A Polícia Federal deu início, nesta quinta-feira (25), à Operação Disclosure, que visa investigar possíveis irregularidades no significativo rombo financeiro das Lojas Americanas. Em 11 de janeiro de 2023, a varejista anunciou ter identificado inconsistências em seus registros contábeis, que foram estimadas em R$ 20 bilhões.
Após uma análise mais detalhada de seus lançamentos, a empresa revelou que a dívida total excedia R$ 40 bilhões. Em consequência da situação financeira, as Lojas Americanas protocolaram um pedido de recuperação judicial, que foi aceito pelo Tribunal de Justiça do Rio de Janeiro no mesmo mês.
Na época, tanto a empresa quanto a Comissão de Valores Mobiliários forneceram informações aos procuradores do Rio de Janeiro com o intuito de esclarecer os fatos e auxiliar nas investigações sobre a fraude contábil. Foram estabelecidos acordos de delação para identificar os responsáveis e entender a extensão da irregularidade.
A companhia também descobriu que membros de sua diretoria estavam cientes das fraudes contábeis, e que esses executivos tomaram medidas para ocultar a real situação patrimonial e de resultados da empresa do Conselho de Administração e do mercado. O escândalo teve um impacto negativo significativo nas ações da empresa, que só voltaria a divulgar um balanço em novembro de 2023.
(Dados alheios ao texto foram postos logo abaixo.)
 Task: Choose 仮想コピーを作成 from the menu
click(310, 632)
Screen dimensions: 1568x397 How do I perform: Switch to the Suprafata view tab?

O plano de recuperação judicial foi aprovado pela assembleia de credores em dezembro de 2023. Essa proposta incluiu a injeção de R$ 12 bilhões pelos acionistas de referência da companhia — Jorge Paulo Lemann, Marcel Telles e Beto Sicupira — além de R$ 12 bilhões em conversão de dívida em ações da empresa. Após a crise, a Lojas Americanas anunciou uma estratégia de reestruturação e otimização de suas operações, visando tornar a empresa mais ágil e rentável.
No quarto trimestre de 2025, a varejista registrou um prejuízo líquido de R$ 44 milhões, uma redução em relação ao resultado negativo de R$ 586 milhões no final de 2024. Em março de 2023, a Americanas também solicitou a liberação de R$ 200 milhões provenientes da venda de imóveis para amortização ou resgate antecipado das debêntures.